Convolution

disadvantage of fully connected MLP: difficult to detect local features.

In fully connected neural network, we need a separate neuron to detect each of the items (same feature appear in different position). a waste of network parameters.

Solution: using convolution to identify local features

Advantages:

fewer trainable params (sparse interactions)
Same params reused multiple times (param sharing)
translation invariance (equi-variance) 平移不变性

for continue:

$(f*g)(t)=\int_{-\infty}^\infty f(\tau)g(t-\tau)d\tau=\int_{-\infty}^\infty f(t-\tau)g(\tau)d\tau$

for discrete

$(f*g)(t)=\sum_{-\infty}^\infty f[k]g[t-k]=\sum_{-\infty}^\infty f[t-k]g[k]$

Convolution in images

$g(x)$ is referred to as filter or kernel.

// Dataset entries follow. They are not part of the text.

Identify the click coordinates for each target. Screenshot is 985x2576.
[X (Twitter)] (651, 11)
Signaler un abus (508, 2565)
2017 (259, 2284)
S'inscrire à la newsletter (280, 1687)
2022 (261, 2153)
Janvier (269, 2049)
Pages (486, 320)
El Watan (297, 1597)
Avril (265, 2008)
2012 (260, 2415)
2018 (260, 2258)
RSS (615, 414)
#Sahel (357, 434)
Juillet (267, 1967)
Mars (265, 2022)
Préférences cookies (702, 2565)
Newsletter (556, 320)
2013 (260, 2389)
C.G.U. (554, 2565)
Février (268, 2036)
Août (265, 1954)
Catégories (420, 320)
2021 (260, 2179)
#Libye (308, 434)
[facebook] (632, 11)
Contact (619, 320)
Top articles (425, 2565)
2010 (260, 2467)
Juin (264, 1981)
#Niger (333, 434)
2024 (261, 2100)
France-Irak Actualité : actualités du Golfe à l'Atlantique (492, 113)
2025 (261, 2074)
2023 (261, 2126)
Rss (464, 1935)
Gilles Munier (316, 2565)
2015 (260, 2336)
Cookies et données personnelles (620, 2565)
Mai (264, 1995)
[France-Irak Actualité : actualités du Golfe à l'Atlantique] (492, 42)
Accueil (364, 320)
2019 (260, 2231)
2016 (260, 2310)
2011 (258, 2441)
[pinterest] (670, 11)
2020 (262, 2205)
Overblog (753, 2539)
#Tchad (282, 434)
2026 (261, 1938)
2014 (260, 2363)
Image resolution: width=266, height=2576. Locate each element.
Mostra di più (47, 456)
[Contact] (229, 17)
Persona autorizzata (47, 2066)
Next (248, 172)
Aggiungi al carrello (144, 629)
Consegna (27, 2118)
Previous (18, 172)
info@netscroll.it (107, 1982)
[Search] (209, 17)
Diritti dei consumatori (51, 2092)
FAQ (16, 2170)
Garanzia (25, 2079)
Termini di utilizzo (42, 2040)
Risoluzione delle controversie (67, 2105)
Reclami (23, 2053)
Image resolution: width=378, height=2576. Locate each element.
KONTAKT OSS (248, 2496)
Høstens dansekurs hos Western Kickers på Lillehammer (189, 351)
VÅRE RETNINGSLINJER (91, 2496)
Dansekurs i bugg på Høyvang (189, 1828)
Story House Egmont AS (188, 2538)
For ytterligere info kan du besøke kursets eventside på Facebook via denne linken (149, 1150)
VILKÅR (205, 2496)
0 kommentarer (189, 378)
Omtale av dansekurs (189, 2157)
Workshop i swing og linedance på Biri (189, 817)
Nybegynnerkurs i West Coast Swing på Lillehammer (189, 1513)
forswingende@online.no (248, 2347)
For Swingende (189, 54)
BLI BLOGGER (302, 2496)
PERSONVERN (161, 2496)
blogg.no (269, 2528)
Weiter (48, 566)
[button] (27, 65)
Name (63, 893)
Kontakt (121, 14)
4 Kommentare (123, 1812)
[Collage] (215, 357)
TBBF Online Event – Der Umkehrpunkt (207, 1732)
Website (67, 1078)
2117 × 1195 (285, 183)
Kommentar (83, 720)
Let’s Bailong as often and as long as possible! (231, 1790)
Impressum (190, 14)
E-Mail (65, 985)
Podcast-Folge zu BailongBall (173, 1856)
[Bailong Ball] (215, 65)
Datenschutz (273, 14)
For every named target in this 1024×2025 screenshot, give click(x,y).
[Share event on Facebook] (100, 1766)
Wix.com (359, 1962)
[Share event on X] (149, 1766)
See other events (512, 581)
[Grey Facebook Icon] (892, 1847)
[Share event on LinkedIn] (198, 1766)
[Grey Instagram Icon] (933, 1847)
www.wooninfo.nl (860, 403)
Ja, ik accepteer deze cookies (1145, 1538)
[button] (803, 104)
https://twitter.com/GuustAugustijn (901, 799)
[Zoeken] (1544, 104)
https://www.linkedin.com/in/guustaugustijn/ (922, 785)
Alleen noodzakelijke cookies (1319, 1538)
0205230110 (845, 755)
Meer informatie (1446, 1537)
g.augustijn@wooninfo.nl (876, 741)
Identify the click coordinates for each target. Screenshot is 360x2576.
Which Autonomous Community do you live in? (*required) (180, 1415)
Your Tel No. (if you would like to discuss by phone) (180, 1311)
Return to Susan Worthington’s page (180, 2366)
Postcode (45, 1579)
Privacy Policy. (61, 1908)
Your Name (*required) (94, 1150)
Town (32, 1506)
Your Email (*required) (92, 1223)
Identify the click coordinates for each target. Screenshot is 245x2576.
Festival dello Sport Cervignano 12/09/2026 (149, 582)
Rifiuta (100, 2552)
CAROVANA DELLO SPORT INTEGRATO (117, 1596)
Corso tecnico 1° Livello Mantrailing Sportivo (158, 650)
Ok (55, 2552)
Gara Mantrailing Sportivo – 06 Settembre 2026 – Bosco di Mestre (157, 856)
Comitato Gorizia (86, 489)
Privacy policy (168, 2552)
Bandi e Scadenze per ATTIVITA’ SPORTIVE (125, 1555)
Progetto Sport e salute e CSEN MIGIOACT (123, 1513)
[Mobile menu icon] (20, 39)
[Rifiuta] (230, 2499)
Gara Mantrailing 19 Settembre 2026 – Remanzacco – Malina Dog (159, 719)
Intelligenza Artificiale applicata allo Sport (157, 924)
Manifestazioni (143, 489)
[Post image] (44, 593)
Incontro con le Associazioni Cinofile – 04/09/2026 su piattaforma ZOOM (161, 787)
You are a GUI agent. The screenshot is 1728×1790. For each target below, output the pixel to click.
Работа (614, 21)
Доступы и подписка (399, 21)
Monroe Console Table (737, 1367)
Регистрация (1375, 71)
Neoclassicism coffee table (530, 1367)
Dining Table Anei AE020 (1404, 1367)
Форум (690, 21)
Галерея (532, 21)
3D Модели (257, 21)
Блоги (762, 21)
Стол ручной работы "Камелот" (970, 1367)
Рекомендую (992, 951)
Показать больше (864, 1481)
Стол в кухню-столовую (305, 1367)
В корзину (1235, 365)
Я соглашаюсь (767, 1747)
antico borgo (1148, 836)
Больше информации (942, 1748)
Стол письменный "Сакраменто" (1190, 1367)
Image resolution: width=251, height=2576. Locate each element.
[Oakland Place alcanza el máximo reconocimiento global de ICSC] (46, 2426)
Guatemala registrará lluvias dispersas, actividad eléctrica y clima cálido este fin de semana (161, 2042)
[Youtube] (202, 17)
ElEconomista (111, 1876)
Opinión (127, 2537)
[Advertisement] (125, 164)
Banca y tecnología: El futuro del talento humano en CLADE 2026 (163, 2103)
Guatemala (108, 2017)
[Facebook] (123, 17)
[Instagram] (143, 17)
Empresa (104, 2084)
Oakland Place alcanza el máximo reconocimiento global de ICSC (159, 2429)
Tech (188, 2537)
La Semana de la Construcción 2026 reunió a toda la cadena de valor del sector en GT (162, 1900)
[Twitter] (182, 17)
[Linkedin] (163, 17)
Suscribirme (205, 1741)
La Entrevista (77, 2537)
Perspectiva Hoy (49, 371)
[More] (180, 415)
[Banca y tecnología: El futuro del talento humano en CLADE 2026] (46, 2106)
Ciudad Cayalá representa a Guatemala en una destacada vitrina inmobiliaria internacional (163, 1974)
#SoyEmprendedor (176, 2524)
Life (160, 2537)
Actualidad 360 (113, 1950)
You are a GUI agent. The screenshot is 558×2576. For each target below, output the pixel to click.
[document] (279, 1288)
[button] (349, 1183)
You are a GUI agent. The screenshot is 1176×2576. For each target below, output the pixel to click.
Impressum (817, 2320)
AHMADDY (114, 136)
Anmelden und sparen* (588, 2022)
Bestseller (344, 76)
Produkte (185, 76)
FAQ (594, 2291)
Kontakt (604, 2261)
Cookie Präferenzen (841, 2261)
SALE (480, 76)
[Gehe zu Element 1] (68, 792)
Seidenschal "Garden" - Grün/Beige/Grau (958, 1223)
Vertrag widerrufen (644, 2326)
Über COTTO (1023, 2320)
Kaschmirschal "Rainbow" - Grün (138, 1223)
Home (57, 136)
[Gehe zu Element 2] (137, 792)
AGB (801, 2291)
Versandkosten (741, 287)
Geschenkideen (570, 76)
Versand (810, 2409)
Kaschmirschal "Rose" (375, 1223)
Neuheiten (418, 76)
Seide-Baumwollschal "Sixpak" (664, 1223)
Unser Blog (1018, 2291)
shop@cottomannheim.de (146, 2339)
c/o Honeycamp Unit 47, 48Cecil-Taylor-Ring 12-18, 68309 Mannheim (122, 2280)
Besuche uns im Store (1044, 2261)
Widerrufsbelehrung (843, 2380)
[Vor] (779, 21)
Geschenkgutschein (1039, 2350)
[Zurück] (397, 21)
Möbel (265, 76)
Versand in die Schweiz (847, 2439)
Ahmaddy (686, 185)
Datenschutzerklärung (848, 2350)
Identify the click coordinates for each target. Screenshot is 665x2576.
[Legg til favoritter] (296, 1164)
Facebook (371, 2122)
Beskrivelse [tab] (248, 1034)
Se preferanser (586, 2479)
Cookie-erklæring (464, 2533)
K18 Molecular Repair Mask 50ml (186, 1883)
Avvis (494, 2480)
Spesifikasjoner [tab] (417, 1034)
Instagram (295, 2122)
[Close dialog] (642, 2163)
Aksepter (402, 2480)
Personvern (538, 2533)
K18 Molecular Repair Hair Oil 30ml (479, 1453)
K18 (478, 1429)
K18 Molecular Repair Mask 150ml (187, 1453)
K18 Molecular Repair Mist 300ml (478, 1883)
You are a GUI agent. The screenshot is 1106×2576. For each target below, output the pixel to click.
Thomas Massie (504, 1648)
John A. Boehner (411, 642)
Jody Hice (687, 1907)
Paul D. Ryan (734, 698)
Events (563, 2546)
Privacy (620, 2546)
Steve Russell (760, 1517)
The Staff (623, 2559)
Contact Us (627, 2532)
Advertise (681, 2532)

$(f*g)[x,y]=\sum_n\sum_mf[x-m,y-n]g[m,n]$

aka inner product between the filter rotated by 180 degree and the input.

Example

高斯滤波：Gaussian filter acts as a smoothness filter. 使图像更平滑

索贝尔滤波：Sobel filters act as edge detectors. 边缘检测

Conv in NN

output neuron is connected only to pixels in a certain region

all weights for neurons in the same layer are the same

motivation:

sparse interactions
- input img have many pixels, we detect small meaningful features with kernels that occupy only a few pixels.
- reduce the mem requirements of model; improve statistical efficiency; requires fewer operations to compute the output
parameter sharing
- aka tied weight
- weight applied to one input is tied to value of a weight applied elsewhere
- learn a single set works for all locations
equi-variant representation
- euqivariance in translation: input changes some way, output changes the same way.

Architecture of CNN

CNN are 3 dimensional height*width*channels

usually use local features, i. e. locally-connected

output is the dot product between filter w and small chunk x plus a bias $w^Tx+b$

connectivity:

local in space
full in depth (3 RGB channels)

Replication at the same area: usually we use many filters

we have n filters, the output at each location of the input image is 1*1*n tensor array.

think of output as a multi-dimensional image with n channels: each channel corresponds to a feature map or activation map.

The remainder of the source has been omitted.